Ariel juga meletakkan gelas didepan Joel dan dirinya sendiri, menyisakan botol ditengah-tengah mereka.


"Ini adalah hari penting," ucap Charlie sembari mengangkat gelasnya.


"Apapun yang menjadi harapan Ariel saat Make a wish semoga terkabul," sambungnya.


Bram mengikuti mengangkat gelasnya diikuti Joel.


"BERSULANG,,,,!!!"


Mereka berseru serentak sebelum mendentingkan gelas mereka satu sama lain. Wajah terkejut mereka tidak bisa di sembunyikan setelah meneguk minuman yang ada ditangan mereka.

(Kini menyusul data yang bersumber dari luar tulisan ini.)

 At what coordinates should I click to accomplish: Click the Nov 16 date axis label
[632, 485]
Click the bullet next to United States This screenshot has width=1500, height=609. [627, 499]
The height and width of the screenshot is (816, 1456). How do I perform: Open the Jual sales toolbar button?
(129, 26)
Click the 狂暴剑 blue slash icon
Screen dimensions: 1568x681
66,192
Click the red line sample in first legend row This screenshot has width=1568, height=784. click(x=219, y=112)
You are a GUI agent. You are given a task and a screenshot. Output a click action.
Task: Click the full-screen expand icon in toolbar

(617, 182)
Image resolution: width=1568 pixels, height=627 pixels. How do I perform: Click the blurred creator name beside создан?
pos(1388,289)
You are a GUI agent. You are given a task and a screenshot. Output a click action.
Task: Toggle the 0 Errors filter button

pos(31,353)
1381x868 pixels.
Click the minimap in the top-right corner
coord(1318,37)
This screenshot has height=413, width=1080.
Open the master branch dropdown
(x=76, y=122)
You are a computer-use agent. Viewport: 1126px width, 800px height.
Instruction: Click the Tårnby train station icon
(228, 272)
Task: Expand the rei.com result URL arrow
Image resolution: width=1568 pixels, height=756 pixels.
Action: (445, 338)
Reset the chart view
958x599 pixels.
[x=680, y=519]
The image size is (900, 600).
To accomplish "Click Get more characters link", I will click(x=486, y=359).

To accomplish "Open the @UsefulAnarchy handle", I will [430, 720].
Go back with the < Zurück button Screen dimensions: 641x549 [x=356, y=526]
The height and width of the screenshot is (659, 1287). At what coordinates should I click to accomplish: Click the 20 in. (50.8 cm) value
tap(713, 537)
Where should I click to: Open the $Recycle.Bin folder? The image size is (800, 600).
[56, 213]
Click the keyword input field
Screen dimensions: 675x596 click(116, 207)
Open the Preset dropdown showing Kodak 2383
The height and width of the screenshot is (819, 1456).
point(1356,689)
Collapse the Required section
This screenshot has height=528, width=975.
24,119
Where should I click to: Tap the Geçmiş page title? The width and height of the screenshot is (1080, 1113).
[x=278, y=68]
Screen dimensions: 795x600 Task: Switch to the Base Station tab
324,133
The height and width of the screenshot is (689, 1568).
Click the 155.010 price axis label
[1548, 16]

"Apakah kau sebenarnya adalah seorang bartender?" celetuk Charlie.


"Sepertinya bukan hanya aku yang menyangka kau adalah seorang bartender," timpal Joel.


"Jangan berlebihan!" sangkal Ariel. "Kemampuanku tidak sebaik itu. Dan lagi, aku hanya bisa beberapa saja," tambahnya.


"Tapi, harus kuakui, minumanmu tidak kalah dengan bartender yang sesungguhnya," sambut Bram.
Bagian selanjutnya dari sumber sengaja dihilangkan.